Nine am actually got a lot more bearable when I was cheerfully squished by Claire, Pat and Liya as they appeared, and then we were nicely sub-fusced and shepherded away to be rehearsed for the ceremony. This proved... difficult. "Everyone line up," said the bedel. "BAs, you go last. Four lines of four. Now I say the oath. Now bow. To the centre. To the left. No, your left! No, not in cascade! Mind your head! Now say, 'Do fidem'. No, all at once!" I observed later that there is something vey liberating about a whole day devoted to receipt of an Oxford degree. You can fail to understand as many basic instructions as you damn well like.
Once he had decreed us not actual failures as human beings, we filed through the rain to the Sheldonian, sat down at the back and swiftly realised that being a) BAs, and thus the lowest of the low; and b) the earliest date of foundation (1263), we were going to be last, and amused ourselves by being rude about the Vice-Chancellor's Latin (he's new; it was his first degree ceremony). After several repetitions, he still wasn't getting "in nomine patris" quite right, and manfully reaching for hard consonants but not always succeeding. (
luminometrice noted that you could tell which of the college deans were theologians and classicists - when reciting their oaths, they put the stresses in the right places).
Actually bowing and taking the oath is a little bit of a blur - appropriately for the crowning intellectual achievement of my life so far, I got left and right mixed up at the crucial moment, but I managed to remember my two words of Latin and was very proud of myself - and then we went out stage left and ran for it. Because we were the very last people out, we had to run to the Divinity School and be told sternly by the porters that we had exactly a minute and a half to get dressed and we should all stand perfectly still, and raise our arms. And then it was another sudden blur, and then I was wearing a big heavy black gown and a hood trimmed in white fur and being led through the Sheldonian to applause. We bowed one final time to the Vice-Chancellor, and then went outside to be met by parents and friends and constellations of camera flashes. And that was that: but I was a little emphatic about things all day and I think I still am; I stood there in the rain in that quad in October 2005 in sub fusc, and laughed and took pictures, and I stood there in that quad in October 2009 in that white-fur hood, and laughed and took pictures, with the same people, and no one can ever take the years in between away from me. I think that's important. Everyone laughed at me for finding this a large and startling thought. But I did, and I do.

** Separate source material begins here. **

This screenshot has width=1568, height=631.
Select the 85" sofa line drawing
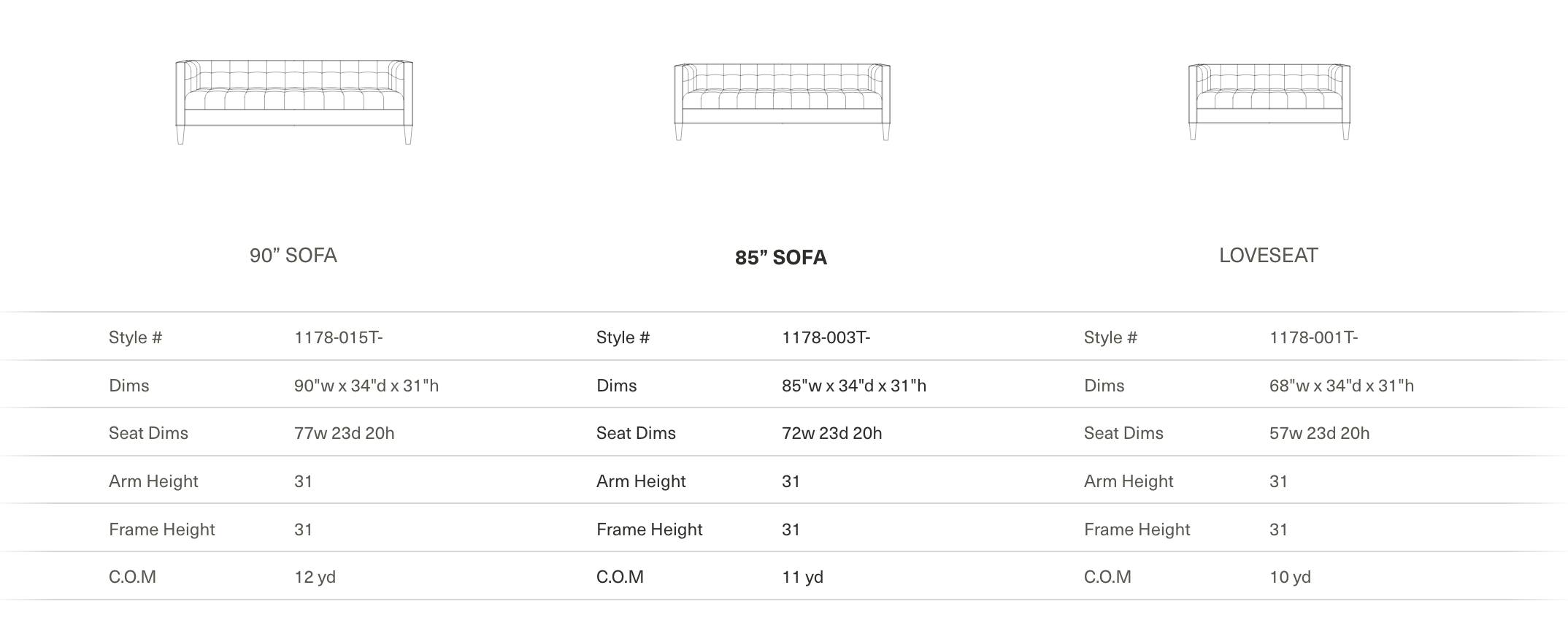(x=782, y=102)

In the Sheldonian, bowing just after taking the oath:
Me, back in Balliol's front quad, still with the hood:
(Pictures courtesy of
shimgray, as usual, who generally reserves monochrome for whenever my university career is being Epically Epic. I quite like it, myself; as he notes, these pictures could have been taken any time in the last hundred and fifty years. Barring, obviously, the fact Balliol only admitted women in 1979, which is a fair caveat.)

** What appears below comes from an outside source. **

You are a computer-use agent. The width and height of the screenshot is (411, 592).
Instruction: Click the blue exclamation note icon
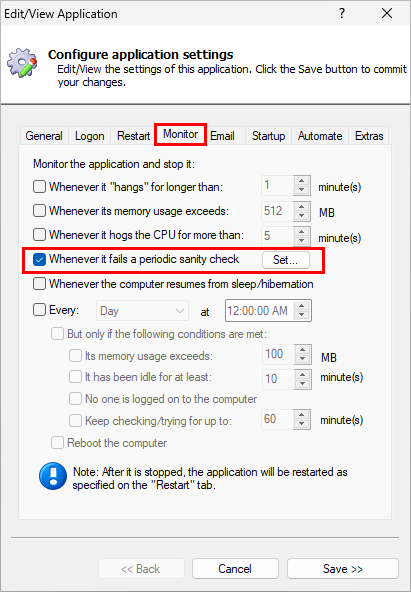pyautogui.click(x=53, y=476)
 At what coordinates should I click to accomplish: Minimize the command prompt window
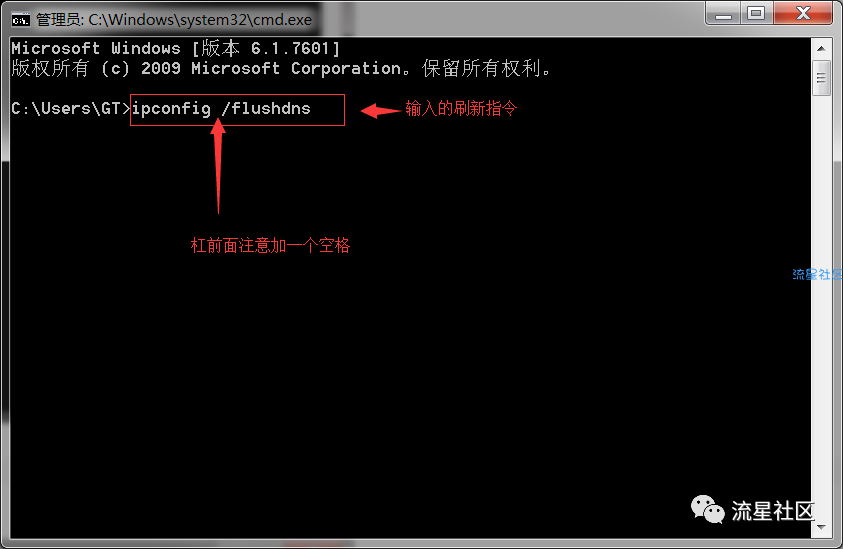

Afterwards, Balliol put on one of their typical lunches (mediocre food, awesome deserts, which is what happens when you employ a pastry chef), and the party proceeded to drink wine, get tipsy, and bask a little bit. And at length arise and go unsteadily back into the real world some time in the mid-afternoon, where and when the sun had come out.

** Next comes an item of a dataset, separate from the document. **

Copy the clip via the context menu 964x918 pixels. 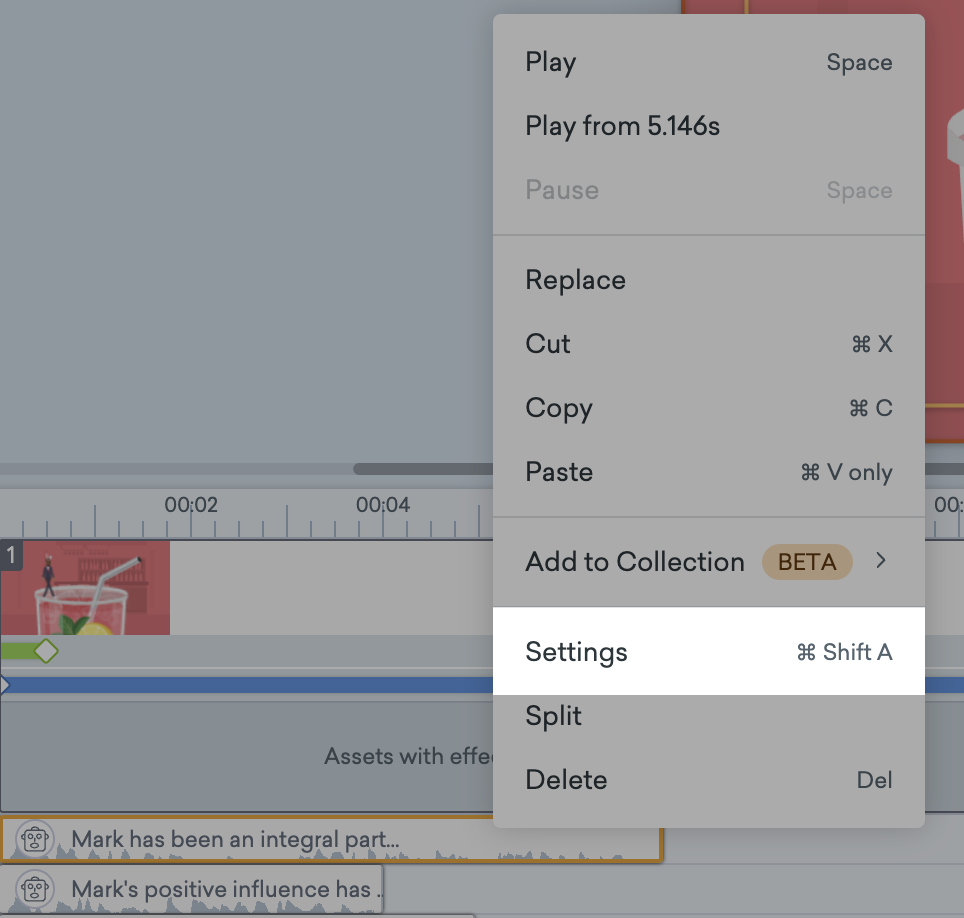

Today, I have had the nicest day I have had in a long time; there was an extra hour of sleep, and then there were scones, and I am on reading week and Shim is on holiday, so there was no work whatsoever, and an afternoon watching The Return of the King, and then an evening in the closest pub, where they gave us a free dessert. I don't feel very different now I am a graduate and not a graduand, now I really hold an honours degree in philosohy, politics and economics rather than a slip of paper saying I can pick one up, shopping-list-like, at any time. But something was underlined, maybe: yesterday and today, I did not change, but I can look at this neat slice cut out of time and say, yes, I was seventeen, and this is who I grew up to be.